Dai, Walter. Ultimo minuto





1963. Vittorio Gassman che osanna Pedro ‘Piedone’ Manfredini, storico attaccante della Roma dal 1959 al 1965. Mitico il film di Dino Risi I mostri. Perché il calcio è da sempre croce e delizia dell’Italia, l’unica nazione con 60 milioni di allenatori. Tuttavia, nonostante passioni e clamori, il cinema raramente ha rappresentato con efficacia il mondo del pallone.
1987. Pupi Avati è reduce dal successo di Regalo di Natale e decide di cambiare completamente registro. L’autore bolognese ha affrontato da sempre tutti i generi: l’horror del capolavoro La casa dalle finestre che ridono e Zeder, la commedia grottesca con La mazurka del barone, della santa e del fico fiorone e Bordella, la sua passione per il jazz con Jazz Band. Nel 1986 collabora con i giornalisti sportivi Italo Cucci e Michele Plastino e realizza Ultimo minuto. Uno dei pochi film sul calcio, forse il solo film sul calcio capace di anticipare gli scandali, i retroscena, le verità, lo squallore dello sport più amato dagli italiani.
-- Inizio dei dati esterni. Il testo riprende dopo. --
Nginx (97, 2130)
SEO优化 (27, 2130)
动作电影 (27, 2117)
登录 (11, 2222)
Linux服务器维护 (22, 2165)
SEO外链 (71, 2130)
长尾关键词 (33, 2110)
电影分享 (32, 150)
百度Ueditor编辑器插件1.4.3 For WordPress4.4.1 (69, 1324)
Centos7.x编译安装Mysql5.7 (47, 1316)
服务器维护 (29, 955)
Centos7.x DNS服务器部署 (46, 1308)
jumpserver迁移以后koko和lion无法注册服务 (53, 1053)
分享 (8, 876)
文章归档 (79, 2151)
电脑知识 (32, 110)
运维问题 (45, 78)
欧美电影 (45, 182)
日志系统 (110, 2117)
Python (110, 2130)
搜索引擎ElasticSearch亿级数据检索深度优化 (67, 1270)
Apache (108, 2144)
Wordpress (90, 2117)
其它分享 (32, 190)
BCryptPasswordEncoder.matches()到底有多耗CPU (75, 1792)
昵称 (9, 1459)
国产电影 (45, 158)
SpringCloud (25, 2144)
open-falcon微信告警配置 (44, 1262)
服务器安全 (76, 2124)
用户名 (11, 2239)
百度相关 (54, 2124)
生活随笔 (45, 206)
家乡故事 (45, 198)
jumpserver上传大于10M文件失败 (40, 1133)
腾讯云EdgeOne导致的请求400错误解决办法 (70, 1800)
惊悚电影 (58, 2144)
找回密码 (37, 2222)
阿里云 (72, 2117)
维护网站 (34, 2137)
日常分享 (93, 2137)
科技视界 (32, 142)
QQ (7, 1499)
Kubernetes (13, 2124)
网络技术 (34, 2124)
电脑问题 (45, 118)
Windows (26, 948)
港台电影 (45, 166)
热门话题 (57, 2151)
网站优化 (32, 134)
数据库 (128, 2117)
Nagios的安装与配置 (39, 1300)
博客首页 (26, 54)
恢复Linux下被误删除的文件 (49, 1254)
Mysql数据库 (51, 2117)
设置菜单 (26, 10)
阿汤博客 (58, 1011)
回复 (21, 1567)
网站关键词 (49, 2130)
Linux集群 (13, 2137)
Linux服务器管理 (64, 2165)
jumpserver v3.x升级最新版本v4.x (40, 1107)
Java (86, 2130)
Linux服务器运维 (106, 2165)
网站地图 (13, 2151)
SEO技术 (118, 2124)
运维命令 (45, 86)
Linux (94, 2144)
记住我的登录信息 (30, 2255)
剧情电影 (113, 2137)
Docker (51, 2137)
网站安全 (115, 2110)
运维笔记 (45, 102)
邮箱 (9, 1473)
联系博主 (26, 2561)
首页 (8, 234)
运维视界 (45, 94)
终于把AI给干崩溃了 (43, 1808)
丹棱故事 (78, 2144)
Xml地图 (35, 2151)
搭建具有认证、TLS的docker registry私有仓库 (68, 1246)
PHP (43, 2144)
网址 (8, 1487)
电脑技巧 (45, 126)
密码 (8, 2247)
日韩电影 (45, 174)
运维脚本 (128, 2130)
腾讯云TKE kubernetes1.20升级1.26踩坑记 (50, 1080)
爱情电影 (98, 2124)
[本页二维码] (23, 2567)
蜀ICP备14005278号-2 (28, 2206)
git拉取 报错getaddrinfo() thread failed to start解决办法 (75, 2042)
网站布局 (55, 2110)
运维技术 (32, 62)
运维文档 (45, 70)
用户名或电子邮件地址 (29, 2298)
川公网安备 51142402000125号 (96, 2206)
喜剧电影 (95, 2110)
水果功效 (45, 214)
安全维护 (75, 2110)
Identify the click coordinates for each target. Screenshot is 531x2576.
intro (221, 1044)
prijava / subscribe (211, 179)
Protagonista del film è uno straordinario Ugo Tognazzi, nelle vesti di Walter Ferroni, direttore sportivo di una piccola squadra di provincia che sopravvive alle insidie economiche della serie A. Il nuovo presidente Di Carlo (interpretato dal volto avatiano di Lino Capolicchio) porta una nuova gestione, più spregiudicata, che non contempla i metodi di Ferroni. Il quale è allontanato dalla società, seppure continui a seguirla. I cambi di direzione, allenatori, giocatori non portano risultati, anzi. La presidenza richiama il vecchio direttore, sperando in una miracolosa salvezza. Che arriva appunto all’ultimo minuto, grazie al gol del giovane Paolo Tassoni, ragazzo della Primavera scoperto dall’osservatore Duccio (Diego Abatantuono, lanciato nella carriera drammatica proprio da Avati in Regalo di Natale) e fatto entrare in campo al posto del capitano Boschi (Massimo Bonetti), caduto nel vortice del calcio scommesse e ora inviso anche agli occhi di Marta, figlia di Ferroni innamorata di lui (una giovane Elena Sofia Ricci).


La cosiddetta cupola di Moggi e degli arbitri compiacenti è ancora lontana. Le partite vengono mostrate poco da Avati, tanto che non è mai citata la città della squadra in campo, seppure il colore di maglia bianco rosso e lo stadio indichino chiaramente Vicenza. L’azione è tutta nei gesti di Ferroni: una vita dedicata al calcio, dal lavoro agli affetti. Le ferite del pallone sono vive e pulsanti, la malinconia tipica del cinema di Avati ammanta l’atmosfera torbida del calcio di provincia, tra allenatori incapaci e giocatori venduti, innocenza e malcostume. Prima dei grandi capitali, degli acquisti folli, delle quotazioni in borsa, ci si poteva ancora permettere di gestire una squadra in serie A con metodi spiccioli e quasi dilettanteschi. Tutte le componenti del calcio sono gettate nella mischia, compresi i procuratori, i tifosi, i giornalisti. In questo senso portare sullo schermo anche Aldo Biscardi sa molto di preveggenza per quello che sarà il futuro del nostro pallone.

Il film fu un flop commerciale, a testimoniare la difficoltà del cinema – in particolare italiano – nel rappresentare il calcio. Tuttavia Ultimo minuto è un film rimasto nel cuore e nelle menti degli appassionati di sport e di cinema. Complici anche le musiche di Riz Ortolani e una sceneggiatura lucidissima e nostalgica. Come ha dichiarato Italo Cucci, il personaggio di Walter Ferroni fu ispirato «in parte alla figura di Italo Allodi e in parte a quella del primo Luciano Moggi». Segno di un calcio affarista e traffichino, che cambia rimanendo uguale a se stesso.